С желоба в ковш лился огненный, вязкий чугун. Над ним трепетало живое оранжевое марево, в котором подскакивали и взрывались искры.
— Углерода многовато,— сказал подручному Михал.
Электроплавильная печь приняла новую партию металла, и Михал сам взялся бросать в ее огненную пасть стальные брикеты. Когда закончил присадку и вытер мокрый лоб, заметил Алексеева. Переминаясь с ноги на ногу, механик улыбался ему, будто только что узнал Михала.
— Что, и в валенках холодно? — пошутил он.
— Как водится,— поглядел Михал на подшитые, кое-где обожженные валенки.— Вчера мой подручный литров пять воды за смену выпил…
Он пожал поданную руку и уловил запах водки.
— Действительно, достается вам…— согласился, помолчав, Алексеев, стараясь, однако, не дышать на Михала.— Плавильщики как аппарат перегонный… Всё в порядке?
— Всё покуда…
Он догадывался — механик подошел неспроста, набирается духу, но раздумывает. Однако запах водки, пикировка с Кашиным, разволновавшая Михала, не позволили поговорить с Алексеевым по душам, начистоту.
ГЛАВА ПЕРВАЯ
1
В Минск пришла весна. Она словно спускалась на город, ибо началась с центра. Наверное так было потому, что ей помогали люди. После мартовских метелей и мокрого снегопада автомашины со щетками и отвалами сгребали снег на середину улицы, другие машины грузили его на самосвалы, а те вывозили за город. В гололед проспект и центральные улицы посыпали песком, и опять те же машины сгребали, грузили и вывозили желтое месиво в поле. К тому же от домов тоже, поди, шла теплота. Ибо, когда в городе уже поблескивал мокрый асфальт, а в лужицах пробовали купаться взлохмаченные воробьи и вокруг капало, журчало,— за окраинами, в поле еще лежала тихая, нетронутая белизна.
Город хорошел. Не только потому, что небо над ним набирало краски, что все больше кучерявились облака и яснели дали. Не только потому, что прибавлялось тепла и света. Прелесть зимы в чистоте. В городе же зима чистой бывает редко, лишь ночью. Она нарушает порядок, прямые линии, в которых также частичка городской красоты. Весной же все иначе. К городу возвращается его строгий силуэт, очерченность. Во всяком случае, так бывает в Минске.
В начале апреля подули юго-западные ветры. Весна из центра хлынула на окраины, в заводские поселки, а оттуда автомагистралями в белые полевые просторы. Затем подряд прошли дожди, и весна забушевала всюду. И теперь острее уже чувствовалась в поле.
Город как бы вбирал в себя весеннюю прелесть. Его грело сияющее солнце, над ним проплывали кучевые облака и шумели апрельские ветры. На его площади, улицы, мосты, виадуки падали дожди. И, залитый солнцем, овеянный влажными ветрами, омытый дождем, он будто расцветал.
Сосновский, если так можно сказать, подружил с ним. Минск не был для него, чем был, скажем, для Михала Шарупича, связанного с городом всем. Не так часто встречается, чтобы биография человека совпадала бы с биографией народа или родного города. У Михала же аккурат случилось так. И может быть потому он считал Минск самым прекрасным местом на свете и не представлял себя без него. Город был для Михала необходимым и родным, как дом, был его радостью и гордостью. Сосновский же просто привык к нему. Город был ему близок и дорог только потому, что Максим Степанович здесь жил, работал.
Но этой весной Сосновский как-то острее чувствовал красоту Минска и что город нужен ему. Почему? Пожалуй, потому, что душа его была охвачена смятением. И, как ни странно, еще потому, что свой дом без Веры потерял тепло, уют.
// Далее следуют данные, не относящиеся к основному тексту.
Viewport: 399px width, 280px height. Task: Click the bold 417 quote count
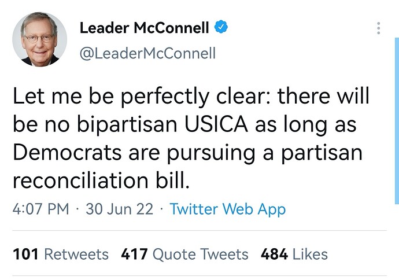pyautogui.click(x=134, y=255)
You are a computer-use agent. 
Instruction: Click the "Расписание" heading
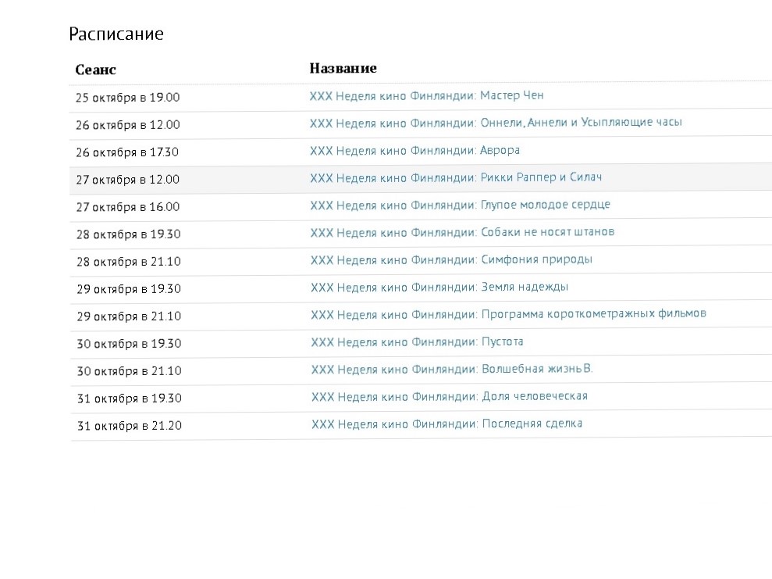(x=116, y=34)
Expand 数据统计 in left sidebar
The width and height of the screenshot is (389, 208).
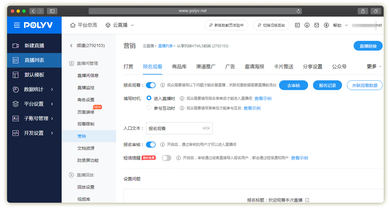click(x=34, y=89)
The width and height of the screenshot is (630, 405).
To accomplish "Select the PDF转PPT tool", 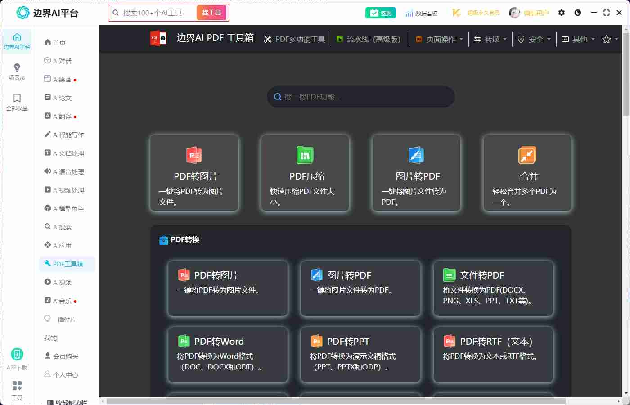I will [x=360, y=355].
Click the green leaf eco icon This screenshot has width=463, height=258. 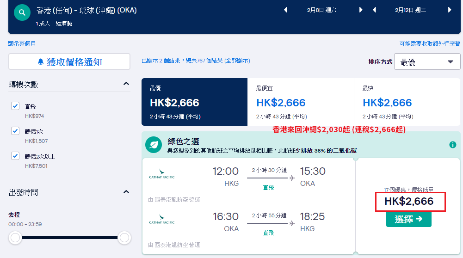154,145
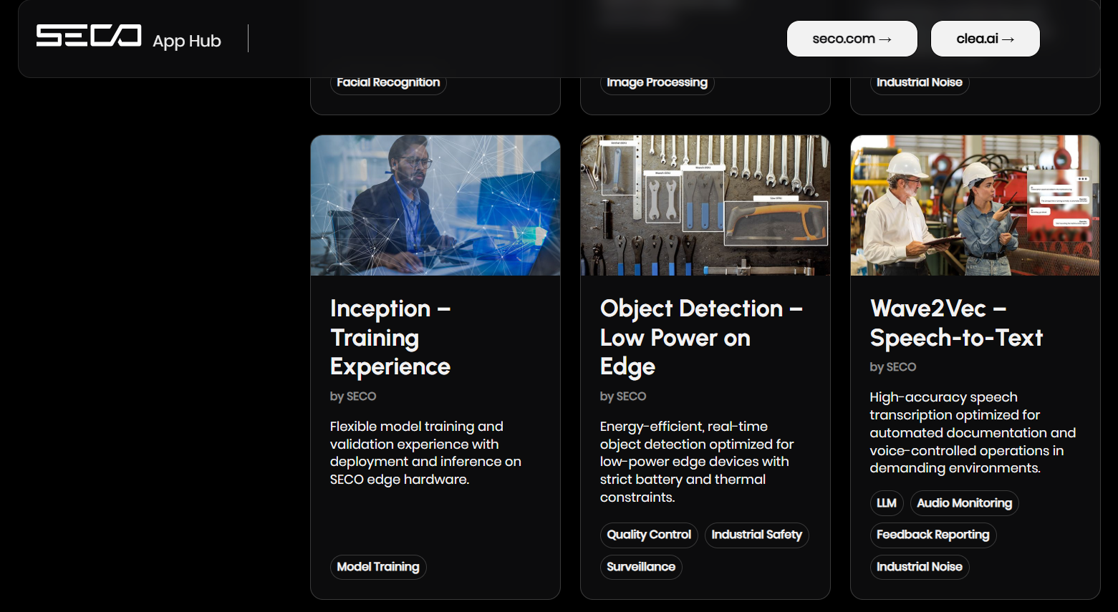Select the Facial Recognition tag
The width and height of the screenshot is (1118, 612).
(388, 83)
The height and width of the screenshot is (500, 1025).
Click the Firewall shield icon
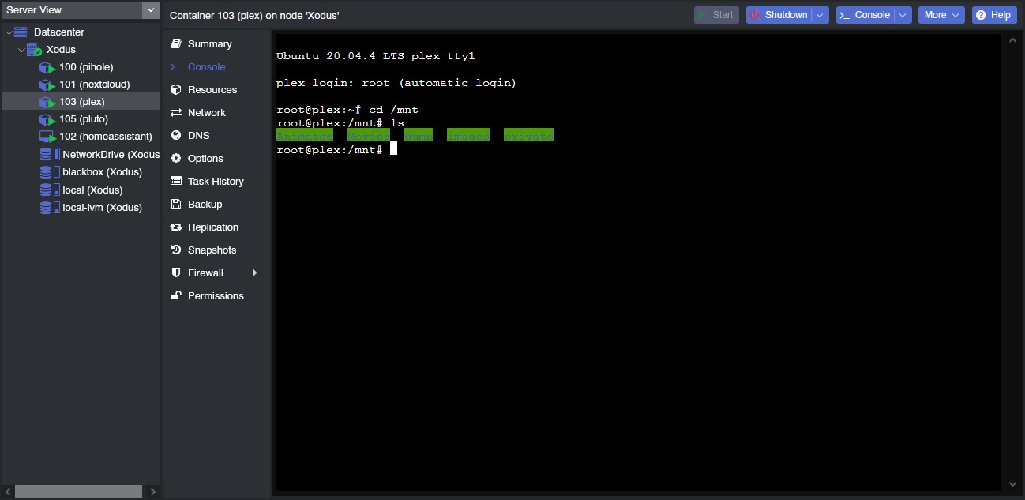point(175,273)
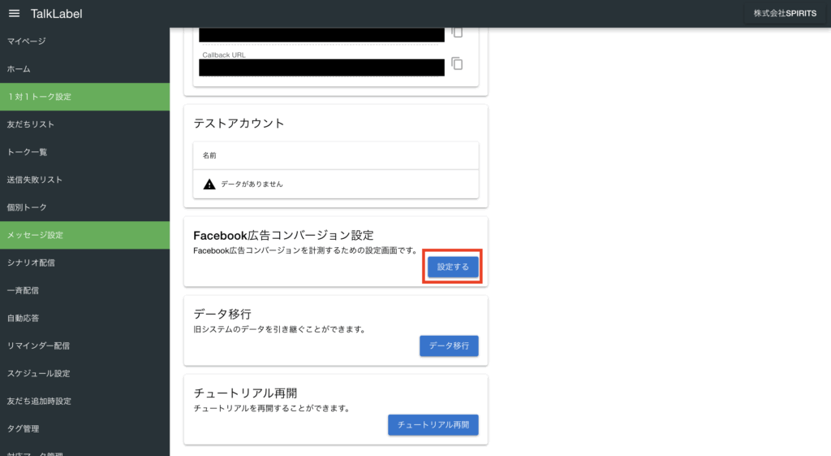Open the 株式会社SPIRITS account button

(x=784, y=14)
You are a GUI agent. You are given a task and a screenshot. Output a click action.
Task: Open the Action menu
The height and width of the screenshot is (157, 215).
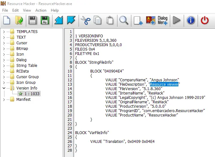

Вера знала историю каждой вещи, могла сказать, когда и где купила ее, сколько стоила. Ничего этого Сосновский не помнил, и вещи без жены сдавались чужими. Несчастный, озлобленный на всех, Юрий поведением и видом давал понять, что он, Сосновский, ему неродной. Соня с Леночкой не слушались и тоже отдалялись, в них росли недоверие и черствость, что развивается в детях без материнской ласки. И не было уже в доме ни отдыха, ни мира.
Не ахти ладилось и на заводе. Приходили тоскливые, обидные мысли. «О цене человека судят по его работе и детям. Но, неча греха таить,— ни первым, ни вторым особо пока не похвалишься»,— признавался себе Сосновский.
Только в машине, когда ехал к Вере в больницу, он немного отдыхал душой. Пробуждалась надежда, что все будет отлично, когда она вернется. И, посматривая на залитые солнцем здания, на подсыхающие тротуары, на прохожих, одетых ярко, по-весеннему, он проникался чем-то похожим на умиление. Необъяснимая жалость к себе закрадывалась в сердце.
Первое время, приезжая в больницу, Сосновский жаловался, что ему тяжело, что он устал и тоскует, что в доме всё вверх дном, и когда это только кончится. Но, по мере того как Вере делалось хуже, он стал считать своей обязанностью притворяться беззаботным, довольным и веселым. В его отношениях к жене появилось что-то такое, что бывает в отношениях взрослого к ребенку, которого надо обманывать, чтобы не плакал, и внушать, что все хорошо. Вера, безусловно, замечала его нехитрую игру, догадывалась, что муж скрывает от нее многое, но принимала это как заботы о ней и была благодарна: правда не всегда нужна человеку, особенно больному.
Сосновский входил в палату с улыбкой, клал на тумбочку яблоки, бананы, мандарины и, поцеловав Веру в лоб, довольно потирал руки.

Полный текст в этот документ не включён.